▸ **Problem description**:
Please give the listing again in its entirety, exactly as written.

Exercise data below:

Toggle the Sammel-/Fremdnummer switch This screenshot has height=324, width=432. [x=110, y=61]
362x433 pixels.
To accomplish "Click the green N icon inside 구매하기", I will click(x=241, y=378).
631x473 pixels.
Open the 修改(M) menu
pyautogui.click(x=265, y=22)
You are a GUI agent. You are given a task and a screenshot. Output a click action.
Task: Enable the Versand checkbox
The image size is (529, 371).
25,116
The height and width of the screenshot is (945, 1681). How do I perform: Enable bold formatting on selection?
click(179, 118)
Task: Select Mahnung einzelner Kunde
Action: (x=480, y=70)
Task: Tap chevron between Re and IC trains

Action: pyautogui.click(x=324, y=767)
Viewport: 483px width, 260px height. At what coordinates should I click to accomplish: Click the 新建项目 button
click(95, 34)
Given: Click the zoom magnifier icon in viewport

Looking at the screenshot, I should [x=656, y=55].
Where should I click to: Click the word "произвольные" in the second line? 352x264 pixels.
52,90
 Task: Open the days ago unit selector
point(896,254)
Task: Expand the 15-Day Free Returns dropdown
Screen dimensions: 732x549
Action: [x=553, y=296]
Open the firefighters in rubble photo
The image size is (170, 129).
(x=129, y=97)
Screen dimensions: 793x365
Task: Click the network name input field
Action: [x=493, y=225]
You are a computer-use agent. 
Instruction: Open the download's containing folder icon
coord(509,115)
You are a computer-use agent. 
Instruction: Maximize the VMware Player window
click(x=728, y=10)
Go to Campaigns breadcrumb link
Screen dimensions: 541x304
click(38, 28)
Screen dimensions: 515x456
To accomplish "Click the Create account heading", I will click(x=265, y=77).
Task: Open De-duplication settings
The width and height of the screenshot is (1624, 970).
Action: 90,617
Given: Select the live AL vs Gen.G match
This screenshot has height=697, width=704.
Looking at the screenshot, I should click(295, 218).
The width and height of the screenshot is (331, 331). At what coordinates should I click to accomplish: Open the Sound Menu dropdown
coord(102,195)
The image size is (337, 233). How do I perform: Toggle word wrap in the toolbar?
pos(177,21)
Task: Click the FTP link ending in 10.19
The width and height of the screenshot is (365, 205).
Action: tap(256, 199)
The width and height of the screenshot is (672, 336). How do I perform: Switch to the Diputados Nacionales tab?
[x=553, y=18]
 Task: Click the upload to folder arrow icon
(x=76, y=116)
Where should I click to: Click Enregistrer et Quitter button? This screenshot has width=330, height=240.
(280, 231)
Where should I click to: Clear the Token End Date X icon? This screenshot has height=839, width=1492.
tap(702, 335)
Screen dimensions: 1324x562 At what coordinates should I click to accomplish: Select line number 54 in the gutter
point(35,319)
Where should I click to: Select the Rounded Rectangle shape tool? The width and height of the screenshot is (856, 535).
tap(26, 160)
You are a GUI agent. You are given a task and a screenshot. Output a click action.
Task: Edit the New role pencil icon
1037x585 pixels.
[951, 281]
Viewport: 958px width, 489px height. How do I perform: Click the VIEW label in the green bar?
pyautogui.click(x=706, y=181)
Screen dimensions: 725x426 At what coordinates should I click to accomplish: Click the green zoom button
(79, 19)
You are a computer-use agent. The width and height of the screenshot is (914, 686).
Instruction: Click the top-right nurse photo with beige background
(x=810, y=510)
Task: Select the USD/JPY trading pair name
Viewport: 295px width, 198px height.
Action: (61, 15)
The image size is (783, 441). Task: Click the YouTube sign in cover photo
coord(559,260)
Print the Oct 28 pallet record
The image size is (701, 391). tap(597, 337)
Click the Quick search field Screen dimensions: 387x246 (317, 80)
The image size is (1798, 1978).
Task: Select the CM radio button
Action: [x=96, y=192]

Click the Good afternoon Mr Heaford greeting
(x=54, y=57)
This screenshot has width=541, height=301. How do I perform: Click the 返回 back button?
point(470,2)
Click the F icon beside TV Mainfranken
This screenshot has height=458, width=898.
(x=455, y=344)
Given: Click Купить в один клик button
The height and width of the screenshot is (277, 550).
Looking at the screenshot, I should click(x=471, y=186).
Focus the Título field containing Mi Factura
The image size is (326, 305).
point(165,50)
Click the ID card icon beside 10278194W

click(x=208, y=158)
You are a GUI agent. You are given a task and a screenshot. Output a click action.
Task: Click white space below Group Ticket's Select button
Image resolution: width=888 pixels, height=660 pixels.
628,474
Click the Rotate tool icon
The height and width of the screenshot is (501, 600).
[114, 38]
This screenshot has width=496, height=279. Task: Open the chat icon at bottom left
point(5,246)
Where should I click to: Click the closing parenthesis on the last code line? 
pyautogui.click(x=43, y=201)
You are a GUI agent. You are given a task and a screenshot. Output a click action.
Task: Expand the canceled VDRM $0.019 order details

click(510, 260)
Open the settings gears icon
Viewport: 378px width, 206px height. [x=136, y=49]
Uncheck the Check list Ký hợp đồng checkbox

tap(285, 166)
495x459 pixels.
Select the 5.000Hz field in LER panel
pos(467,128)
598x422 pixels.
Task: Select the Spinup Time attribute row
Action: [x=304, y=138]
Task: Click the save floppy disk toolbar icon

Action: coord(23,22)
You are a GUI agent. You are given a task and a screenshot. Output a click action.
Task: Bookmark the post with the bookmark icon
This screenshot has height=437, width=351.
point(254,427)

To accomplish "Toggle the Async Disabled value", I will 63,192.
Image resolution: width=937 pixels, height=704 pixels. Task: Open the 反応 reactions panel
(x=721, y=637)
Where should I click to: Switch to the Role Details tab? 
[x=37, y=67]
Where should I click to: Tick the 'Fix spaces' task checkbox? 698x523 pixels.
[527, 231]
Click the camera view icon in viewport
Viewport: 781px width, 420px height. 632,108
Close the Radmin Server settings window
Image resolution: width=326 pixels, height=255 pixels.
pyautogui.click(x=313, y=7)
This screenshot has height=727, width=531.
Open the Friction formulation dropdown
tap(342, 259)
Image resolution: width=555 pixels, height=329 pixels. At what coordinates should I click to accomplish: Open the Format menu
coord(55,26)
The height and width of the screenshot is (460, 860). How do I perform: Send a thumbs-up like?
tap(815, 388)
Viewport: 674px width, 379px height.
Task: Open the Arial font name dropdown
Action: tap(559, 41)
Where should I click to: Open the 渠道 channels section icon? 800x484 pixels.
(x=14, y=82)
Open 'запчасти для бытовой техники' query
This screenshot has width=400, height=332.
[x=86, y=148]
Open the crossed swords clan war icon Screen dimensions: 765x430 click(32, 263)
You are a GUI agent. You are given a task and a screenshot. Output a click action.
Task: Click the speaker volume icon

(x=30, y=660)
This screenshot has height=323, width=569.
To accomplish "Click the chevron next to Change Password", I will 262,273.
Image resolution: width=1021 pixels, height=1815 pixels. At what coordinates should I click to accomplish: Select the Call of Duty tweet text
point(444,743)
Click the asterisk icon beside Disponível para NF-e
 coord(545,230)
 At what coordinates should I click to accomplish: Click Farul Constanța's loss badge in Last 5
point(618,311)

End of Exercise data.

▸ **Solution to the problem**:
Toggle the Sammel-/Fremdnummer switch This screenshot has height=324, width=432. [x=110, y=61]
362x433 pixels.
To accomplish "Click the green N icon inside 구매하기", I will click(x=241, y=378).
631x473 pixels.
Open the 修改(M) menu
pyautogui.click(x=265, y=22)
You are a GUI agent. You are given a task and a screenshot. Output a click action.
Task: Enable the Versand checkbox
The image size is (529, 371).
25,116
The height and width of the screenshot is (945, 1681). How do I perform: Enable bold formatting on selection?
click(179, 118)
Task: Select Mahnung einzelner Kunde
Action: (x=480, y=70)
Task: Tap chevron between Re and IC trains

Action: pyautogui.click(x=324, y=767)
Viewport: 483px width, 260px height. At what coordinates should I click to accomplish: Click the 新建项目 button
click(95, 34)
Given: Click the zoom magnifier icon in viewport

Looking at the screenshot, I should [x=656, y=55].
Where should I click to: Click the word "произвольные" in the second line? 352x264 pixels.
52,90
 Task: Open the days ago unit selector
point(896,254)
Task: Expand the 15-Day Free Returns dropdown
Screen dimensions: 732x549
Action: [x=553, y=296]
Open the firefighters in rubble photo
The image size is (170, 129).
(x=129, y=97)
Screen dimensions: 793x365
Task: Click the network name input field
Action: [x=493, y=225]
You are a computer-use agent. 
Instruction: Open the download's containing folder icon
coord(509,115)
You are a computer-use agent. 
Instruction: Maximize the VMware Player window
click(x=728, y=10)
Go to Campaigns breadcrumb link
Screen dimensions: 541x304
click(38, 28)
Screen dimensions: 515x456
To accomplish "Click the Create account heading", I will click(x=265, y=77).
Task: Open De-duplication settings
The width and height of the screenshot is (1624, 970).
Action: 90,617
Given: Select the live AL vs Gen.G match
This screenshot has height=697, width=704.
Looking at the screenshot, I should click(295, 218).
The width and height of the screenshot is (331, 331). At what coordinates should I click to accomplish: Open the Sound Menu dropdown
coord(102,195)
The image size is (337, 233). How do I perform: Toggle word wrap in the toolbar?
pos(177,21)
Task: Click the FTP link ending in 10.19
The width and height of the screenshot is (365, 205).
Action: tap(256, 199)
The width and height of the screenshot is (672, 336). How do I perform: Switch to the Diputados Nacionales tab?
[x=553, y=18]
 Task: Click the upload to folder arrow icon
(x=76, y=116)
Where should I click to: Click Enregistrer et Quitter button? This screenshot has width=330, height=240.
(280, 231)
Where should I click to: Clear the Token End Date X icon? This screenshot has height=839, width=1492.
tap(702, 335)
Screen dimensions: 1324x562 At what coordinates should I click to accomplish: Select line number 54 in the gutter
point(35,319)
Where should I click to: Select the Rounded Rectangle shape tool? The width and height of the screenshot is (856, 535).
tap(26, 160)
You are a GUI agent. You are given a task and a screenshot. Output a click action.
Task: Edit the New role pencil icon
1037x585 pixels.
[951, 281]
Viewport: 958px width, 489px height. How do I perform: Click the VIEW label in the green bar?
pyautogui.click(x=706, y=181)
Screen dimensions: 725x426 At what coordinates should I click to accomplish: Click the green zoom button
(79, 19)
You are a computer-use agent. The width and height of the screenshot is (914, 686).
Instruction: Click the top-right nurse photo with beige background
(x=810, y=510)
Task: Select the USD/JPY trading pair name
Viewport: 295px width, 198px height.
Action: (61, 15)
The image size is (783, 441). Task: Click the YouTube sign in cover photo
coord(559,260)
Print the Oct 28 pallet record
The image size is (701, 391). tap(597, 337)
Click the Quick search field Screen dimensions: 387x246 (317, 80)
The image size is (1798, 1978).
Task: Select the CM radio button
Action: [x=96, y=192]

Click the Good afternoon Mr Heaford greeting
(x=54, y=57)
This screenshot has width=541, height=301. How do I perform: Click the 返回 back button?
point(470,2)
Click the F icon beside TV Mainfranken
This screenshot has height=458, width=898.
(x=455, y=344)
Given: Click Купить в один клик button
The height and width of the screenshot is (277, 550).
Looking at the screenshot, I should click(x=471, y=186).
Focus the Título field containing Mi Factura
The image size is (326, 305).
point(165,50)
Click the ID card icon beside 10278194W

click(x=208, y=158)
You are a GUI agent. You are given a task and a screenshot. Output a click action.
Task: Click white space below Group Ticket's Select button
Image resolution: width=888 pixels, height=660 pixels.
628,474
Click the Rotate tool icon
The height and width of the screenshot is (501, 600).
[114, 38]
This screenshot has width=496, height=279. Task: Open the chat icon at bottom left
point(5,246)
Where should I click to: Click the closing parenthesis on the last code line? 
pyautogui.click(x=43, y=201)
You are a GUI agent. You are given a task and a screenshot. Output a click action.
Task: Expand the canceled VDRM $0.019 order details

click(510, 260)
Open the settings gears icon
Viewport: 378px width, 206px height. [x=136, y=49]
Uncheck the Check list Ký hợp đồng checkbox

tap(285, 166)
495x459 pixels.
Select the 5.000Hz field in LER panel
pos(467,128)
598x422 pixels.
Task: Select the Spinup Time attribute row
Action: [x=304, y=138]
Task: Click the save floppy disk toolbar icon

Action: coord(23,22)
You are a GUI agent. You are given a task and a screenshot. Output a click action.
Task: Bookmark the post with the bookmark icon
This screenshot has height=437, width=351.
point(254,427)

To accomplish "Toggle the Async Disabled value", I will 63,192.
Image resolution: width=937 pixels, height=704 pixels. Task: Open the 反応 reactions panel
(x=721, y=637)
Where should I click to: Switch to the Role Details tab? 
[x=37, y=67]
Where should I click to: Tick the 'Fix spaces' task checkbox? 698x523 pixels.
[527, 231]
Click the camera view icon in viewport
Viewport: 781px width, 420px height. 632,108
Close the Radmin Server settings window
Image resolution: width=326 pixels, height=255 pixels.
pyautogui.click(x=313, y=7)
This screenshot has height=727, width=531.
Open the Friction formulation dropdown
tap(342, 259)
Image resolution: width=555 pixels, height=329 pixels. At what coordinates should I click to accomplish: Open the Format menu
coord(55,26)
The height and width of the screenshot is (460, 860). How do I perform: Send a thumbs-up like?
tap(815, 388)
Viewport: 674px width, 379px height.
Task: Open the Arial font name dropdown
Action: tap(559, 41)
Where should I click to: Open the 渠道 channels section icon? 800x484 pixels.
(x=14, y=82)
Open 'запчасти для бытовой техники' query
This screenshot has width=400, height=332.
[x=86, y=148]
Open the crossed swords clan war icon Screen dimensions: 765x430 click(32, 263)
You are a GUI agent. You are given a task and a screenshot. Output a click action.
Task: Click the speaker volume icon

(x=30, y=660)
This screenshot has height=323, width=569.
To accomplish "Click the chevron next to Change Password", I will 262,273.
Image resolution: width=1021 pixels, height=1815 pixels. At what coordinates should I click to accomplish: Select the Call of Duty tweet text
point(444,743)
Click the asterisk icon beside Disponível para NF-e
 coord(545,230)
 At what coordinates should I click to accomplish: Click Farul Constanța's loss badge in Last 5
point(618,311)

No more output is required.